> Text section:

################

A conical draft-tube having inlet and outlet diameters 0.8 m and 1.2 m discharges water at outlet with a velocity of 3 m/s. The total length of the draft-tube is 8 m and 2 m of the length of draft-tube is immersed in water. If the atmospheric pressure head is 10.3 m of water and loss of head due to friction in the draft-tube is equal to 0.25 times the velocity head at outlet of the tube, find : (i) Pressure head at inlet, and (ii) Efficiency of the draft-tube.

Given Data & Constants

  • Inlet diameter, \(D_1 = 0.8 \, \text{m}\)
  • Outlet diameter, \(D_2 = 1.2 \, \text{m}\)
  • Outlet velocity, \(V_2 = 3 \, \text{m/s}\)

################

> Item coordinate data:
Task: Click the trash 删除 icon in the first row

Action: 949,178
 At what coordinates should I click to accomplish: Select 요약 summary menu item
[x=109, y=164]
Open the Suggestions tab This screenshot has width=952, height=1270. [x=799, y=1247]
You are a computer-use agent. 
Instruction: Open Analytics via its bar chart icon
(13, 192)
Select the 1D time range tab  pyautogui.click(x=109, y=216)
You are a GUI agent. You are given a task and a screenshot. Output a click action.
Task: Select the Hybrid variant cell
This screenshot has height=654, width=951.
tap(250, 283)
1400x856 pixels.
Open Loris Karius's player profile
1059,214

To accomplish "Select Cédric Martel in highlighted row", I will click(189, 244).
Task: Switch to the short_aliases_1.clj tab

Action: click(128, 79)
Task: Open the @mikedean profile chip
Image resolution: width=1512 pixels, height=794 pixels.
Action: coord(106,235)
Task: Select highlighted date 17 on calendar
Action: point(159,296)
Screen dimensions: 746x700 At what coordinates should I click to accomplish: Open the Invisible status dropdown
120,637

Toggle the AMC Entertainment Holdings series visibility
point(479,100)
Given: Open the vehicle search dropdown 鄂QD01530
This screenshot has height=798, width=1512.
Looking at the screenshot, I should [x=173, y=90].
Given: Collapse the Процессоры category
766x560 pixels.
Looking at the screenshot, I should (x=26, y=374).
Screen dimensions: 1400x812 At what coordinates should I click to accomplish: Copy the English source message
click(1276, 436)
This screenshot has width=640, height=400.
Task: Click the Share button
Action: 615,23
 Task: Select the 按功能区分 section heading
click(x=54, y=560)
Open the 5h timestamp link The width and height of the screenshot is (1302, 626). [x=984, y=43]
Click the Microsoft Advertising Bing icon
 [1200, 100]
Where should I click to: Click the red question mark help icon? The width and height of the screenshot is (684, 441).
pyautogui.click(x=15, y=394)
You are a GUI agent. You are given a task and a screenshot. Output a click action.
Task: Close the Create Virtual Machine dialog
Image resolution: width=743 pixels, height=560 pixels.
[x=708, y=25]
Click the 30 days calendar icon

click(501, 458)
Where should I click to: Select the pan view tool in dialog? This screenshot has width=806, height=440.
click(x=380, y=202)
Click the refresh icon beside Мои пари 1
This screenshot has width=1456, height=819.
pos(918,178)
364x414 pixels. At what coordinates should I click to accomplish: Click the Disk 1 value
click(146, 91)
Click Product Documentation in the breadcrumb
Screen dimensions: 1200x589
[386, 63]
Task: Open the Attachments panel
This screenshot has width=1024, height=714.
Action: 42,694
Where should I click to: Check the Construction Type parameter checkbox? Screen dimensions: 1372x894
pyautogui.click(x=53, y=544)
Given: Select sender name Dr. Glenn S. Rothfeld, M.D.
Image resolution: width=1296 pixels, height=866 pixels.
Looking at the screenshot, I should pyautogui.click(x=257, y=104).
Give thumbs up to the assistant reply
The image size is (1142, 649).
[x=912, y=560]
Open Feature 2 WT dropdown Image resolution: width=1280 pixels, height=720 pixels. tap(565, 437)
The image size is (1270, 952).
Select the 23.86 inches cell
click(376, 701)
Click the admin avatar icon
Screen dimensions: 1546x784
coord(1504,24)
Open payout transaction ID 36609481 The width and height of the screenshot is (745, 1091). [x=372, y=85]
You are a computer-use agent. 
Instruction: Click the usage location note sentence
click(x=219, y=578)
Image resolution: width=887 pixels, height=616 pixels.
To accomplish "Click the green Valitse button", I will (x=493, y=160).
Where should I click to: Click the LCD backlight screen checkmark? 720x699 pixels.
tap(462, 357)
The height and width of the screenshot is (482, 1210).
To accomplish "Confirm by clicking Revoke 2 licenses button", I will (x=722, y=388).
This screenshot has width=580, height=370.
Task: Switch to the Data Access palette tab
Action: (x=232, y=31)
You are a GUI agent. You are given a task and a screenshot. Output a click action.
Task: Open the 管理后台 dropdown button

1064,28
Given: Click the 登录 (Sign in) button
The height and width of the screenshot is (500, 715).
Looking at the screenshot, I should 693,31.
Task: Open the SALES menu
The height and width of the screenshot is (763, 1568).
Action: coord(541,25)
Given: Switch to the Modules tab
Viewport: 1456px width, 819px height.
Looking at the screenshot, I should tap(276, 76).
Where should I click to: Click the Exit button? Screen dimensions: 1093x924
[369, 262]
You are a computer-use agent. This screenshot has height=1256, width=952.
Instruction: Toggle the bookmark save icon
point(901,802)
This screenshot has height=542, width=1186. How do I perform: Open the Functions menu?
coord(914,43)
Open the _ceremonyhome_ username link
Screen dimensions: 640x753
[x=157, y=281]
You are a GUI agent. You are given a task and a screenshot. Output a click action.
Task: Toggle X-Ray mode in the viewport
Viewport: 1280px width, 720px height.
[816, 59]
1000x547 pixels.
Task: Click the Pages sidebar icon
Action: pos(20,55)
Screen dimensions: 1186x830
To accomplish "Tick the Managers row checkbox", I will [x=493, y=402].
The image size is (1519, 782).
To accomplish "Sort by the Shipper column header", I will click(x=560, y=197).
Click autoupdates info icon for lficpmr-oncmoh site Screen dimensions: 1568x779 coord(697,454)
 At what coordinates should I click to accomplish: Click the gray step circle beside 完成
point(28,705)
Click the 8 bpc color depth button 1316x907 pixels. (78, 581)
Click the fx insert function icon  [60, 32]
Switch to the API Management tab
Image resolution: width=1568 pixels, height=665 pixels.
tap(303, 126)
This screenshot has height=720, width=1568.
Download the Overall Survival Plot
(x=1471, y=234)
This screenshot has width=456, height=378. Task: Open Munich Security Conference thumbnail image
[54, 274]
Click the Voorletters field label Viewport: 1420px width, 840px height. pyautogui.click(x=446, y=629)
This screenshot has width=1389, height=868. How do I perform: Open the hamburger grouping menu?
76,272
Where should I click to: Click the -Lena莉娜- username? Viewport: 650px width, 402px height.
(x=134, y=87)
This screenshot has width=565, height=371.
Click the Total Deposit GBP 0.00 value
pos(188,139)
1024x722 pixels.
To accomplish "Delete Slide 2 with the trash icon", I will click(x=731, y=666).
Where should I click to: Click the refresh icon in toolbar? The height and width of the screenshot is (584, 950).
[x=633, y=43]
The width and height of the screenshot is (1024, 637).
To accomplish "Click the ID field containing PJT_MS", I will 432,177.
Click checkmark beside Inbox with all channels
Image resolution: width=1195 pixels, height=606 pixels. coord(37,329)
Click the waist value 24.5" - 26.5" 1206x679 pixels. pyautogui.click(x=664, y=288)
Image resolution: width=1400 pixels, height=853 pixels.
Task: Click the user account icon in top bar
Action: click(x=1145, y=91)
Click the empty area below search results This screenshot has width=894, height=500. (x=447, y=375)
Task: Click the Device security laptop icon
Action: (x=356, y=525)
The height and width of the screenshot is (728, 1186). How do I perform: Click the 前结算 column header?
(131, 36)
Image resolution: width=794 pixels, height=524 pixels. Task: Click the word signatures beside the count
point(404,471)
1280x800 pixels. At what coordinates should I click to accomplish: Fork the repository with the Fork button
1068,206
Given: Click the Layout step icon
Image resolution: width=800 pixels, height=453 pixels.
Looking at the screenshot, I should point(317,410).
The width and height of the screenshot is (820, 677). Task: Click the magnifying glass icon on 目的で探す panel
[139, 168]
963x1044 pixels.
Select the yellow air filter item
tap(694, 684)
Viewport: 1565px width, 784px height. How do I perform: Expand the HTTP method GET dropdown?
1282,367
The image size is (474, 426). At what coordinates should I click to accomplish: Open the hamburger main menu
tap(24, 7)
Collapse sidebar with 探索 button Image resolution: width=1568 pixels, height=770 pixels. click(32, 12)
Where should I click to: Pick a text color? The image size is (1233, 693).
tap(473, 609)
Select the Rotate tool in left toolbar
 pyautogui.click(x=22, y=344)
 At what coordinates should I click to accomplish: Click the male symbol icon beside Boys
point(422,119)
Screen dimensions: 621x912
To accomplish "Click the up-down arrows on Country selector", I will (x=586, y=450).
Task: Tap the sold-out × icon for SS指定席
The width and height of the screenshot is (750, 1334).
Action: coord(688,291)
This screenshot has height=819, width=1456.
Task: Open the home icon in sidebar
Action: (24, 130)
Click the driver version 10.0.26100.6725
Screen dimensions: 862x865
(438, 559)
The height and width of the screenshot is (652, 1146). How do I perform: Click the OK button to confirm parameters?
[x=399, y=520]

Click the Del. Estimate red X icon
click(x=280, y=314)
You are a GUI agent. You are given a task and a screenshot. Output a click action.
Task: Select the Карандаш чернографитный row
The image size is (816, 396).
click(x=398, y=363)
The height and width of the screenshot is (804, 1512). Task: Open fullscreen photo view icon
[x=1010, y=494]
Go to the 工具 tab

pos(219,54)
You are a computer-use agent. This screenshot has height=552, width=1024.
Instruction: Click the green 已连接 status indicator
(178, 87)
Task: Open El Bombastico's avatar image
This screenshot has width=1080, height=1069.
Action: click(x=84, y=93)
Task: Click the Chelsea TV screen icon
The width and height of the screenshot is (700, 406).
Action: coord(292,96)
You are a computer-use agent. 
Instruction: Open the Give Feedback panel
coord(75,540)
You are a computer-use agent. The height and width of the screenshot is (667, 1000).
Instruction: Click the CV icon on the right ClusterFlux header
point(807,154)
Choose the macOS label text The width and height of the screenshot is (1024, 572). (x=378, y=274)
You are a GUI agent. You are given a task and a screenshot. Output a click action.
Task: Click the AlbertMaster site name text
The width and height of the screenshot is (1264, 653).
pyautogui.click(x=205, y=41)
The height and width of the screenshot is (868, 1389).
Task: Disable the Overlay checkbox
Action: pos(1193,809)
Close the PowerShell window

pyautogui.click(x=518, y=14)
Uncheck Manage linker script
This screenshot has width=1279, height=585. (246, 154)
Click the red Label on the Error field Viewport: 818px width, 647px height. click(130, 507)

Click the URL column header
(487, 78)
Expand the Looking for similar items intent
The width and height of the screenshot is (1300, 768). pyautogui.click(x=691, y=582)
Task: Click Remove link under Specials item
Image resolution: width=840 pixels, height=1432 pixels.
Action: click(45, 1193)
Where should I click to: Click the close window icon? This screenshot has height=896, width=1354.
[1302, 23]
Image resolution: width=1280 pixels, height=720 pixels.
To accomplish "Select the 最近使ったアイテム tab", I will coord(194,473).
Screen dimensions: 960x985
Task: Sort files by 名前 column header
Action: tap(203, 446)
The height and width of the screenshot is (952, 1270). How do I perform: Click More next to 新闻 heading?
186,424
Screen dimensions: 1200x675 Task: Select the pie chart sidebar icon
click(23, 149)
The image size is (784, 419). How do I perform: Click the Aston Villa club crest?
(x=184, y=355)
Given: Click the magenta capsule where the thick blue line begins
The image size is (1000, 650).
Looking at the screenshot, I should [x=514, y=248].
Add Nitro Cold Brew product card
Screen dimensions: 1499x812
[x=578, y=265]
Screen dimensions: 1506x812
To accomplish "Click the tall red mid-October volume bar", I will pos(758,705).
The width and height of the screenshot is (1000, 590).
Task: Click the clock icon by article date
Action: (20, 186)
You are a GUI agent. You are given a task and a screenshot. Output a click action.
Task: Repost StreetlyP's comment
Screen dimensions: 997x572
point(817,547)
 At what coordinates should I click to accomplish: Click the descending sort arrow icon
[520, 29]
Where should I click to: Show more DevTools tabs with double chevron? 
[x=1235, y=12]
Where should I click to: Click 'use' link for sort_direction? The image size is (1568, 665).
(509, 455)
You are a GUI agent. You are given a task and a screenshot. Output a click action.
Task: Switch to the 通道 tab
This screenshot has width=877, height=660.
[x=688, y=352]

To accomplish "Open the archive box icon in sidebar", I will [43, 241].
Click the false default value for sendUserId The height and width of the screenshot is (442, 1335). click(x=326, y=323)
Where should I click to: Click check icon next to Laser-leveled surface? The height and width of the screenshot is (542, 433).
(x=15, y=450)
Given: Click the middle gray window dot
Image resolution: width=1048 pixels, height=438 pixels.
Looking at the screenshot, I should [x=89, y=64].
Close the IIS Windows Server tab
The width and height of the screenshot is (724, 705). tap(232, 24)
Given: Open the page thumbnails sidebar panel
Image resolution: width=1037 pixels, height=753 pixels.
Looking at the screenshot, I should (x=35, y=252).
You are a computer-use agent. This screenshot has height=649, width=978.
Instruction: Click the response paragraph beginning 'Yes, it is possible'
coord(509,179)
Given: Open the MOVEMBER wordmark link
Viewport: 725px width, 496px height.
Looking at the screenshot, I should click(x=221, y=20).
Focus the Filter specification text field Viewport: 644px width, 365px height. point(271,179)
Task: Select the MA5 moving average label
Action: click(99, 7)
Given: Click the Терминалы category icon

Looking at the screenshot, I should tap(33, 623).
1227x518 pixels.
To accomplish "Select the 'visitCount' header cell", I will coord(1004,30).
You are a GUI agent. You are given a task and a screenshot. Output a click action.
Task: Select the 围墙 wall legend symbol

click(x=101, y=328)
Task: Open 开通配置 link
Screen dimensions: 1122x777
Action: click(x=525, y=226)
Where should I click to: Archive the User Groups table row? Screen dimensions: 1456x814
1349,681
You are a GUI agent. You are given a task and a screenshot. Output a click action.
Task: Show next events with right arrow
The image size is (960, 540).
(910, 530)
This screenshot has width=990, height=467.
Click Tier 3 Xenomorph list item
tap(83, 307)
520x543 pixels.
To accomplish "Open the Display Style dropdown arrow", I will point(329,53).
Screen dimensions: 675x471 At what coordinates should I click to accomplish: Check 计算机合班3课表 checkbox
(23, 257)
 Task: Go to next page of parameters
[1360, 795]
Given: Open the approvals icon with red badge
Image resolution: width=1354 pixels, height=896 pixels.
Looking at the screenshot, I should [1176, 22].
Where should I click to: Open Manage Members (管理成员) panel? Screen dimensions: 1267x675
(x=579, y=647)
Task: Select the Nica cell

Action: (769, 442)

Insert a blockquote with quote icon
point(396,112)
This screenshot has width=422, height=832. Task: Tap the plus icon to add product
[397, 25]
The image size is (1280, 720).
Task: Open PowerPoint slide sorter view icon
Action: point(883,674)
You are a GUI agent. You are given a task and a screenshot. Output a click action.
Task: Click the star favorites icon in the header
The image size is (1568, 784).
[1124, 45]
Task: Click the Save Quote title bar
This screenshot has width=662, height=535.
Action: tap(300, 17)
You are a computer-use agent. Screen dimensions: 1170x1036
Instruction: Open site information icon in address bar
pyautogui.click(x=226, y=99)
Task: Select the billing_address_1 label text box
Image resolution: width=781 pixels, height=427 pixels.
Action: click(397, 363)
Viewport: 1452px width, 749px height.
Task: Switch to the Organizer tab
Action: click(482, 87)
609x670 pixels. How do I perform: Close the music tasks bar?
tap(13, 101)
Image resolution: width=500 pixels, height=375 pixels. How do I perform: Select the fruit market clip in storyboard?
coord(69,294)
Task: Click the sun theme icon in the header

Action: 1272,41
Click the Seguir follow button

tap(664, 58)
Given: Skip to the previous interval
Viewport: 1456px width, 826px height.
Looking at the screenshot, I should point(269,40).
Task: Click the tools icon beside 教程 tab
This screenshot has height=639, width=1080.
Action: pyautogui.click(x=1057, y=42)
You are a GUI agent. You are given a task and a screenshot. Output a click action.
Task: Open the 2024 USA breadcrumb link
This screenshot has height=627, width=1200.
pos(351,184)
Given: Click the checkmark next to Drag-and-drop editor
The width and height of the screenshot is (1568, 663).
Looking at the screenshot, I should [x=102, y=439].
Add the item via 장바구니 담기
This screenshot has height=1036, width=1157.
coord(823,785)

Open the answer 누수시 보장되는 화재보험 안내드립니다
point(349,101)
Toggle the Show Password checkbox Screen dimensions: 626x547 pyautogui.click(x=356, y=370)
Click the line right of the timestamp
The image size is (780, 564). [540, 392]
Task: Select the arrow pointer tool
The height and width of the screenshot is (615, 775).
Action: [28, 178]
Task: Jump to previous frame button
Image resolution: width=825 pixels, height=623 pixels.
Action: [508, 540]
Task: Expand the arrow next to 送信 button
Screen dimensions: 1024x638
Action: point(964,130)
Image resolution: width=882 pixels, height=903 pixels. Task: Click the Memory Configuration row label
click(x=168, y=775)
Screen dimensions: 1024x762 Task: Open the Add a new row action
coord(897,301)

################

> Requirements:
1 - Update the draft-tube problem by rewriting it starting at "A conical draft-tube" and ending at "of the draft-tube.", with "atmospheric" replaced by "barometric".
2 - Output the item coordinate rows verbatim, starting at the line that contains "Where should I click to: Click check" and ending at the line that contains "Looking at the screenshot, I should [x=89, y=64].".

> Task solutions:
1 -
A conical draft-tube having inlet and outlet diameters 0.8 m and 1.2 m discharges water at outlet with a velocity of 3 m/s. The total length of the draft-tube is 8 m and 2 m of the length of draft-tube is immersed in water. If the barometric pressure head is 10.3 m of water and loss of head due to friction in the draft-tube is equal to 0.25 times the velocity head at outlet of the tube, find : (i) Pressure head at inlet, and (ii) Efficiency of the draft-tube.

2 -
Where should I click to: Click check icon next to Laser-leveled surface? The height and width of the screenshot is (542, 433).
(x=15, y=450)
Given: Click the middle gray window dot
Image resolution: width=1048 pixels, height=438 pixels.
Looking at the screenshot, I should [x=89, y=64].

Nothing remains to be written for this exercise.